Jacques Monod; Rastlantısal ve Zorunlu
Doğa bilimlerinin amacı, son çözümlemede, insan ile doğa arasındaki
bağıntıyı açığa çıkarmaktır ve bu yönde en dolaysız çözümlemeleri yapma
görevindeki Canlıbilim (Biyoloji) Evrim Kuramı ile, 19. Yüzyıl’dan sonra, bu
yolda çok ilerlemiştir.
Darwin’in Evrim Kuramı, bir fiziksel kalıtım kuramı geliştirilmedikçe sağlam
bir zemine oturamazdı. Son yetmiş yılda yürütülen çalışmaların sonucunda
böyle bir kuramın oluşturulması başarılmıştır.
Bilgi taşıyan kalıtımsal gerecin kimyasal yapısına değgin terimleri, taşınan
bilginin fizyolojik (canlılarda doku ve örgenlerin işlevlerine değgin) ve
canlı türlerin yapılarının ve kılıklarının gelişimine değgin (morfojenetik)
karşılığının molekülsel düzeneğini açıklaması gereken, Molekülsel Kalıtım
Kuramı canlıları çözümleyen genel kuramdır.
Doğal ve yapay (insan yapımı) nesneler arasındaki ayrımın belirlenmesi
güçtür. Gözlemlenebilir ölçekteki yapısal ölçünlere ve işlevlerine dayanarak
insan yapımı nesneleri içerip kristalleri ve canlıları dışında bırakan bir
“yapay nesne” tanımına ulaşmak olanaksızdır.
Canlılar, yapım sonrasında gerçekleştirecekleri, yaşamda kalma amacına ve
varacakları bir hedefe yönelmiş olduğu anlaşılan, bir tasarımlarının olması
(teleonomi), özerk, kendi kendine yapılaşmaları ve çoğalırken değişime
direnmeleri ile, öbür dizgelerden ayrımlılaşır.
Ereği olma, bağımsız kendiliğinden yapılaşma ve değişime direnme birbiri ile
sıkıca bağıntılıdır.
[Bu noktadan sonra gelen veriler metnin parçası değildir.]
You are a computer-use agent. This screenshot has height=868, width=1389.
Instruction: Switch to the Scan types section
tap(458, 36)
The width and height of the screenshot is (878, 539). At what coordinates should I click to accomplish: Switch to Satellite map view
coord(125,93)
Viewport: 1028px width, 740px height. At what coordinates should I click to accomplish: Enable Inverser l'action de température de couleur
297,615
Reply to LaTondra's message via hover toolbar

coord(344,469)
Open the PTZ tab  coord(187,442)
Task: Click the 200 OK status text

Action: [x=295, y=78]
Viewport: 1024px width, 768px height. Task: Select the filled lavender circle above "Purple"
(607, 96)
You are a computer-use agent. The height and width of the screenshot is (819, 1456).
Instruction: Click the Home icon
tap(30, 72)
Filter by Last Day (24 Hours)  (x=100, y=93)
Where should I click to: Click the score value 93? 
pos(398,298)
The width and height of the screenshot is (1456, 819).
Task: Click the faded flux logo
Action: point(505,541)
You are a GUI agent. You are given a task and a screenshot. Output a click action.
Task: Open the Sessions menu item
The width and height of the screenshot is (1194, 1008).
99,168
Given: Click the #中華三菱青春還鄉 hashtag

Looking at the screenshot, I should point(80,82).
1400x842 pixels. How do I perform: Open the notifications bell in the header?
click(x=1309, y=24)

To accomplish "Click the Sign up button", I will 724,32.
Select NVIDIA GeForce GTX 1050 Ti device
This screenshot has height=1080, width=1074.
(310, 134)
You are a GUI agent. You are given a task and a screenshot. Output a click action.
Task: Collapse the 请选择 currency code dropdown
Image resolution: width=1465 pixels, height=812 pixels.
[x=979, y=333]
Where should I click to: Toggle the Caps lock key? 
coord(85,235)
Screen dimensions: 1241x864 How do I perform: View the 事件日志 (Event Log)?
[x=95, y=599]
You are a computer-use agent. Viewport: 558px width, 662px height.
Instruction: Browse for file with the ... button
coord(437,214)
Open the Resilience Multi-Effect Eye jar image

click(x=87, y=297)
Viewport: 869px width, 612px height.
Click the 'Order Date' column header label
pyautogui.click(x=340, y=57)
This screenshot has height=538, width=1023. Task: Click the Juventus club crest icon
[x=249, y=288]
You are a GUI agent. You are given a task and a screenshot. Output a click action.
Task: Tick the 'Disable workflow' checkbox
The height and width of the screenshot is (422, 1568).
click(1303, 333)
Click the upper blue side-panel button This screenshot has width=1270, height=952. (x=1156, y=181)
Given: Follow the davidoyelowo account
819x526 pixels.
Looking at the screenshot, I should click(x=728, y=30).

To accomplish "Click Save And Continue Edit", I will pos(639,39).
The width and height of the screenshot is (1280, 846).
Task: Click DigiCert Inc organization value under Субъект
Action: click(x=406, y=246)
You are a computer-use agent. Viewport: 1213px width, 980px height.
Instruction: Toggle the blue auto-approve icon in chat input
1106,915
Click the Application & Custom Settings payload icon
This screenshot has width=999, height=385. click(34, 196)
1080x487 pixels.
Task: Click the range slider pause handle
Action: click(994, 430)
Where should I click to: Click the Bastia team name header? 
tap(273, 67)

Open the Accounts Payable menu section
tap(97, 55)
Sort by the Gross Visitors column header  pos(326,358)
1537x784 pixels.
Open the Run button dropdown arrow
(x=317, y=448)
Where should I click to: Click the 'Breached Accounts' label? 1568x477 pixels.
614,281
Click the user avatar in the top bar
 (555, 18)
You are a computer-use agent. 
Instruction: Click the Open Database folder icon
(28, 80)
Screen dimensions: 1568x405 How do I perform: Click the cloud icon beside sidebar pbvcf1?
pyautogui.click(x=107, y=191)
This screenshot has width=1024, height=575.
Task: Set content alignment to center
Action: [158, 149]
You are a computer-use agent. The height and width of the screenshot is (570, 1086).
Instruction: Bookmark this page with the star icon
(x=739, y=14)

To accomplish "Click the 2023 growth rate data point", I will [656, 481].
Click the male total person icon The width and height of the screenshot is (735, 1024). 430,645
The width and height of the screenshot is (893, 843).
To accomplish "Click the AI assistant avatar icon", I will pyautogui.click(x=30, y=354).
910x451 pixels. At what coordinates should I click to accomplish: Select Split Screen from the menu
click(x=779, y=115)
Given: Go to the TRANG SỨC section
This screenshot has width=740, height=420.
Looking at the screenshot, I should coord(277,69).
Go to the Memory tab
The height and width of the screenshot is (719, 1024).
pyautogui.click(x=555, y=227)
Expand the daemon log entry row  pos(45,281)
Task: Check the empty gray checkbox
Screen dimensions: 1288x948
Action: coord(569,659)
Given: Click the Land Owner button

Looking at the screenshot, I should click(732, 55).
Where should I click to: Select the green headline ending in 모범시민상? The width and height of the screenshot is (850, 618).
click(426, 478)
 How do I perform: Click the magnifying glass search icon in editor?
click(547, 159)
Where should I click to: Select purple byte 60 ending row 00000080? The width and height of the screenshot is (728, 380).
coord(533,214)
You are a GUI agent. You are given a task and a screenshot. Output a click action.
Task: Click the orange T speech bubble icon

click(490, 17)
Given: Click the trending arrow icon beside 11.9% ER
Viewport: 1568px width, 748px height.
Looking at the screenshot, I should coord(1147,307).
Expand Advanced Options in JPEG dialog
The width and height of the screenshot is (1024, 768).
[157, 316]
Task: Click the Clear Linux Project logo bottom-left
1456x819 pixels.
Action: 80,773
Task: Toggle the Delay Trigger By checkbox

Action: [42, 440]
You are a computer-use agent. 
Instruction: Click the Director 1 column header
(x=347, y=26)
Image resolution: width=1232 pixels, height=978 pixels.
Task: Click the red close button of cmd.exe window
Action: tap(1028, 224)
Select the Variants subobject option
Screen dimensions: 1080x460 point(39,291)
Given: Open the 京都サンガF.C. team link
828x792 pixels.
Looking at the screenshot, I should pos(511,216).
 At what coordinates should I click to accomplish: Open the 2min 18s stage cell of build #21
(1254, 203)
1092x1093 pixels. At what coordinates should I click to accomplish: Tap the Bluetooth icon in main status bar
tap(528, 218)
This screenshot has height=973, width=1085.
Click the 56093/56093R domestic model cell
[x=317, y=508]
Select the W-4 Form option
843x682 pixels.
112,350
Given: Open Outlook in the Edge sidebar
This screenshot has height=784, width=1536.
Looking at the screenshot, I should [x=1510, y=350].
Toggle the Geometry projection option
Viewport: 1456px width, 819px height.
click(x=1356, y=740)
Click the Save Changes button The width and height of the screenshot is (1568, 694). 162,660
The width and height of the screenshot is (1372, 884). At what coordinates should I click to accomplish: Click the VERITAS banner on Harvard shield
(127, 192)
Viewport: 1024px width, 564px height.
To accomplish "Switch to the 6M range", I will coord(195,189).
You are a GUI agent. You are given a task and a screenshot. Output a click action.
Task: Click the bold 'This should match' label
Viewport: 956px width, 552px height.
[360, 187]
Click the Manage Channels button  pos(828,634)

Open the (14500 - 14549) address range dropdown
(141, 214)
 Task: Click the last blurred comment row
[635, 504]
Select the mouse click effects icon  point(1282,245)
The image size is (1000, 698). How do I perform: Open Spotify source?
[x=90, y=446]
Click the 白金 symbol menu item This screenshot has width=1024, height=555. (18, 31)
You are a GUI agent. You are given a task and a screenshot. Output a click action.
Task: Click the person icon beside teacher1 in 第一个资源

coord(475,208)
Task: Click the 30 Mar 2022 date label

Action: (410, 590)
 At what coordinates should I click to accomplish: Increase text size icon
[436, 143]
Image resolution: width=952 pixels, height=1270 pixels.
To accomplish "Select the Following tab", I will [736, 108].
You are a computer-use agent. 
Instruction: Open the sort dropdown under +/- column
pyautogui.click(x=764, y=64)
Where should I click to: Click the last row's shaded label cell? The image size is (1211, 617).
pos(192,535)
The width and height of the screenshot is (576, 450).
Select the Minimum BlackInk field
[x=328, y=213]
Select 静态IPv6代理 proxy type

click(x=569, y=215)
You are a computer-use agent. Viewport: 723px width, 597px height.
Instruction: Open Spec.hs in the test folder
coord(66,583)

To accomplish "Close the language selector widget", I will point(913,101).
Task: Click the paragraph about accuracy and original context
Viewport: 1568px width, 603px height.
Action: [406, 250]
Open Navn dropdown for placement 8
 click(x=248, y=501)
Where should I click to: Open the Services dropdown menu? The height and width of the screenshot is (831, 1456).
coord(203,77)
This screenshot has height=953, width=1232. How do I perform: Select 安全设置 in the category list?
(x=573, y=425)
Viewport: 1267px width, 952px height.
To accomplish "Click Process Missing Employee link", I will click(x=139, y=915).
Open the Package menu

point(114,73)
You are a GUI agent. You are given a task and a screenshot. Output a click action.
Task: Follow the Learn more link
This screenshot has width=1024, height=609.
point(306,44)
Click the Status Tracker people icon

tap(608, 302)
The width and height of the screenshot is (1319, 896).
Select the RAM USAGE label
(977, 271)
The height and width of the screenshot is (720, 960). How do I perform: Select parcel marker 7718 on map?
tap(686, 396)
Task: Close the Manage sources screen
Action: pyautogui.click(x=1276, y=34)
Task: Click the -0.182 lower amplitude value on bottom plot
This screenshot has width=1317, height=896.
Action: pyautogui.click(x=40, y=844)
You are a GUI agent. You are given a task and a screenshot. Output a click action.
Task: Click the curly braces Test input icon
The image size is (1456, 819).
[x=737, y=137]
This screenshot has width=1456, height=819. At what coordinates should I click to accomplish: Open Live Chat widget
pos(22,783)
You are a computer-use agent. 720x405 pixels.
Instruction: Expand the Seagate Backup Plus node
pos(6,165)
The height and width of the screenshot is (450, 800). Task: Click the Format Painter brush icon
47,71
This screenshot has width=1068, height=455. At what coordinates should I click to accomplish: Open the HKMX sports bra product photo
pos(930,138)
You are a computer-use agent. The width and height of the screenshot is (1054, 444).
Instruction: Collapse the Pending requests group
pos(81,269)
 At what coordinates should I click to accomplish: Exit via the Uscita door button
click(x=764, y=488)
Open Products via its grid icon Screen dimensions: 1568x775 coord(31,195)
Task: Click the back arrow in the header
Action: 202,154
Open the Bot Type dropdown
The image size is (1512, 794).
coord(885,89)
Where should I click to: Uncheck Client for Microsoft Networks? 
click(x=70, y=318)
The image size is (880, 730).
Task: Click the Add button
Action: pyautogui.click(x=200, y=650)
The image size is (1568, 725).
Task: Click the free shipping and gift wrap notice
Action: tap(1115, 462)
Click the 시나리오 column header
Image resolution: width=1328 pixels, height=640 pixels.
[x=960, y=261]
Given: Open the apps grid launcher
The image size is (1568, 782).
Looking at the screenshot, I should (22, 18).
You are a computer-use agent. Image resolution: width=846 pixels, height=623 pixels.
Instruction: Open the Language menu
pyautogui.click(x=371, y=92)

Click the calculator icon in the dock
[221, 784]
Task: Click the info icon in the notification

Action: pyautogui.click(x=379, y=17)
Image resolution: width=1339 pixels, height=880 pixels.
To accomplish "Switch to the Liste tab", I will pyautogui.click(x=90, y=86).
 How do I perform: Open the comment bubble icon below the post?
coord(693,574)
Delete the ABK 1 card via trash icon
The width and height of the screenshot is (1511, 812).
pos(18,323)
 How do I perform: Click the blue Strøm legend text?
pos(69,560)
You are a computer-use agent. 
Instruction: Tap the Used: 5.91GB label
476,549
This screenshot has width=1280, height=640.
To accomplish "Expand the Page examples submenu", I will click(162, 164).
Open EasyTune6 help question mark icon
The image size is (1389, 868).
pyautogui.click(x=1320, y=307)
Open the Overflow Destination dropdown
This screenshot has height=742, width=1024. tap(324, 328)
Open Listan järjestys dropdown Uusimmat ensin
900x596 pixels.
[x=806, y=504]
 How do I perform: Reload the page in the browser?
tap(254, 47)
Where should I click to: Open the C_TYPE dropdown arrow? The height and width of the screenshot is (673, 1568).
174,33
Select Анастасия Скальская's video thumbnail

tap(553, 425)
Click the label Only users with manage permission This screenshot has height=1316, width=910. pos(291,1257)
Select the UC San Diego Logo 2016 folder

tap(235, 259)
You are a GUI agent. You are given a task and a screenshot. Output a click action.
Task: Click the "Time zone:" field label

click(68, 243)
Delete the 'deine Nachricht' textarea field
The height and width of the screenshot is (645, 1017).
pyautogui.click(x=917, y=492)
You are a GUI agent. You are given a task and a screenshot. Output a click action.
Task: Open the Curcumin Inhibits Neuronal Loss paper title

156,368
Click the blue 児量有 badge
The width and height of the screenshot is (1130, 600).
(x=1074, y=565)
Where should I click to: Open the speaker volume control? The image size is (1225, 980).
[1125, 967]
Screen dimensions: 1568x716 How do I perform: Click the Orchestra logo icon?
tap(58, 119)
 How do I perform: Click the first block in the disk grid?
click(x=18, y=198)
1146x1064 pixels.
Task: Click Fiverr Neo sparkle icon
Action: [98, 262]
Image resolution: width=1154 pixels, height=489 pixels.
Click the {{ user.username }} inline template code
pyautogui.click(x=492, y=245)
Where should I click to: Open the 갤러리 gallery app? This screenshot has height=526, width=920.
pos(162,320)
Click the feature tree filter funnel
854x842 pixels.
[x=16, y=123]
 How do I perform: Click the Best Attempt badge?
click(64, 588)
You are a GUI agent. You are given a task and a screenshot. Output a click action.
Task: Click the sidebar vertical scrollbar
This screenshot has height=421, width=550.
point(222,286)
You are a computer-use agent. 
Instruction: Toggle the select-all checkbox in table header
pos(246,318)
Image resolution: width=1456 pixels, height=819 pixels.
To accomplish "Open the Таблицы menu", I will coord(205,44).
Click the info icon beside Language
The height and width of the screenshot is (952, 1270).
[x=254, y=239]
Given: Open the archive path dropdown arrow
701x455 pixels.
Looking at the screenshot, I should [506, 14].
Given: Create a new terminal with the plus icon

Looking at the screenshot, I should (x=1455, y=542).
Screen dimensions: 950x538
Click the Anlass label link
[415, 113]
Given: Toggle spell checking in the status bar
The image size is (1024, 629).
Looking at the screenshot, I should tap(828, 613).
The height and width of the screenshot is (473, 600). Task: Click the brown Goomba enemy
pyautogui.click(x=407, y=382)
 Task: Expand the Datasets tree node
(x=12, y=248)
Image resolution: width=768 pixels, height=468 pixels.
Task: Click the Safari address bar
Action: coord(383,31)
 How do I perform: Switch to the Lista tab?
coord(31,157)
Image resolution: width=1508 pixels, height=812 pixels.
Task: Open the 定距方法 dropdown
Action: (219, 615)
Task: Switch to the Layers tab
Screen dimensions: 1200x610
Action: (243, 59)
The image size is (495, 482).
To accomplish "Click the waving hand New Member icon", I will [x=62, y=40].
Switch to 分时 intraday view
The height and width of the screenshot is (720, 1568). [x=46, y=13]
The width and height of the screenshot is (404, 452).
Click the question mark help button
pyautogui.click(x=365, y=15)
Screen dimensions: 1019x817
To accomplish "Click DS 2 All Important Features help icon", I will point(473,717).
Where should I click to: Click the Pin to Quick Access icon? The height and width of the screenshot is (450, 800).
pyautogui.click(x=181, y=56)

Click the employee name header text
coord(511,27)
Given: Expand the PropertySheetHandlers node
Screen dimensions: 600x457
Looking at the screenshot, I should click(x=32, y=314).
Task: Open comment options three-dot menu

Kalıtsal olarak değişime direnme, ancak, teleonomisel
aygıtı oluşturan yapının kendiliğinden yapılaşması yolu ile açıklanabilir.
Canlıların ana tasarımı (planı) türlerinin, özsel olarak değişmeyen,
içeriğini kuşaktan kuşağa aktarmaktır. Bu amaca katkıda bulunan bütün
yapılar ve gerçekleşmeleri kapsayan düzenek teleonomiseldir.
Özerk kendi kendine yapılaşma makine işleyişi gibi düşünülebilir.
Canlıbilimsel büyükmoleküllerden (makromoleküllerden) olan proteinler
tasarımsal yapı ve gerçekleşmelerden sorumludur. Kalıtsal değişime direnme
ise çekirdekasitlerine (nükleikasitlere) bağlıdır.
Bilimsel yöntemin dayanağı olan nesnel doğa belitinin (aksiyomunun) anlamı,
ereksel nedenler veya tasarım terimleri kullanarak doğruya varılabileceğinin
yadsınmasıdır. Nesnel yaklaştığımızda, oysa, canlıların tasarımsal özelini
(teleonomiyi) onaylamaya zorlanıyoruz. Bu bir bilgikuramsal çelişkidir.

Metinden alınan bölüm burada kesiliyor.